Regular dental visits are vital in a healthy oral care routine, but for some people, anxiety about dental injections discourages them from booking an appointment. Fear of dental needles could be due to a bad experience. Sometimes a dental phobia has no obvious cause, though that doesn't make the fear any less real. Fortunately, when a dentist is aware of a patient's anxiety about dental injections, he or she can take extra measures to calm the patient and keep any potential discomfort to a minimum.
When Are Dental Injections Needed?
Some dental procedures are painful if the dentist doesn't numb the surrounding area. Teeth and gums contain nerves that send pain signals to the brain when they're harmed. Even if the teeth or gums aren't painful to begin with, they hurt when the dentist begins work, unless he or she administers an anesthetic. Fillings, root canals and extractions are some common procedures that require one or more dental injections.
Do Dental Injections Hurt?
Fear of pain or discomfort due to a dental injection is at the heart of many patients' concerns about dental visits. Though sometimes an injection may hurt, it's rarely the prick from the dental needle itself that patients feel. Most dentists dry the injection site and apply a numbing gel before inserting the needle into the gum. As the dentist injects the local anesthetic, some patients feel a stinging sensation.
Dental Injection Effects
Dental shots numb an entire region of the mouth, like the left lower jaw, or a smaller section depending on the work required. After the injection, the area becomes numb for up to several hours, and the patient may not be able to smile or feel anything on the affected side of the mouth. Dentists often advise patients to drink through a straw until normal sensitivity returns. Patients can use a soft-bristled toothbrush like Colgate 360° Enamel Health Soft Toothbrush for Sensitive Teeth, which has 48 percent softer bristles, if their mouths are sore when the anesthetic wears off.
How You Can Prepare
If you're anxious about dental needles, the best thing you can do to prepare for a dental injection is to communicate your feelings to the dentist. He or she can explain the options so you can feel in control of your treatment. Some patients prefer not to know what will happen during their appointment, but if it helps, you can ask your dentist exactly what to expect at each stage. You can also arrange to give your dentist a hand signal when you need him or her to stop for a moment because you feel uncomfortable.
How Your Dentist Can Help
When your dentist knows you're worried about dental needles, he or she can reduce the chances that an injection will hurt. According to Today's Dentist, when the local anesthetic is chilled, it can make a dental injection a little painful. If the dentist or the dental assistant warms the vial containing the anesthetic to body temperature, the patient shouldn't feel any pain when he or she receives the injection.
Your dentist can also:
- Wait a minute or two to allow the numbing gel to take effect before giving the shot.

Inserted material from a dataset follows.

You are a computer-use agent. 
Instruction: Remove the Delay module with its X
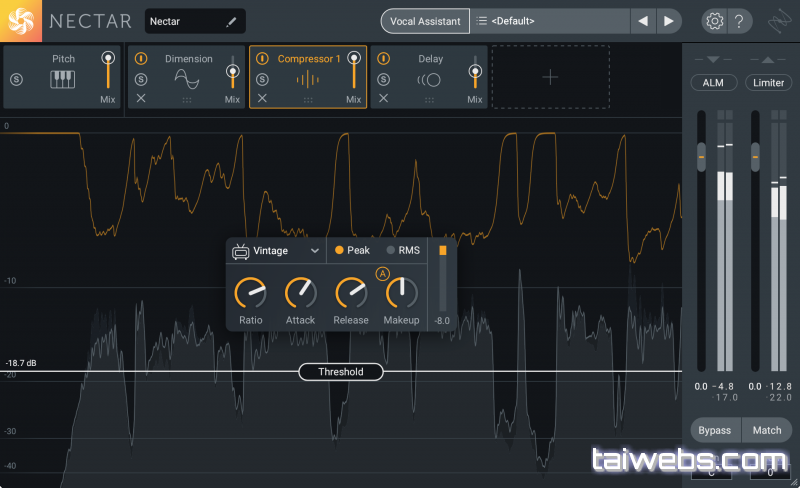[384, 98]
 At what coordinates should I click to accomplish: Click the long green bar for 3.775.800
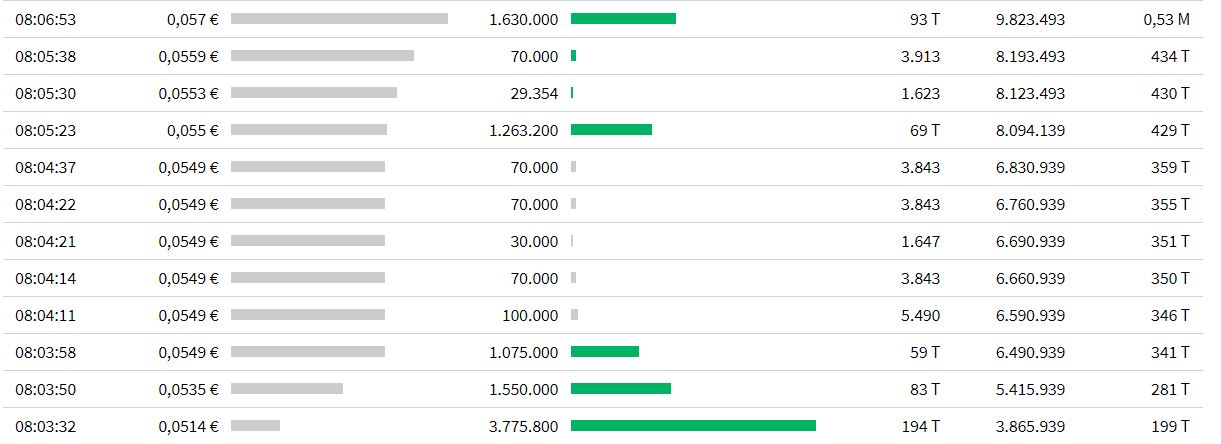pos(693,426)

- Use a beveled, narrow-diameter needle, such as a 25, 27 or 30 gauge.
- Keep the needle and its holder out of your line of sight.
- Push the needle in slowly.
- Inject a small amount of anesthetic as he or she pushes the needle in to numb the area through which it travels.
A good understanding of what to expect and having some control over what happens may go a long way to improving your experience at the dentist's office. A fear of dental needles shouldn't prevent you from seeing your dentist. When you voice your concerns, your dentist can help reduce your stress levels and your discomfort.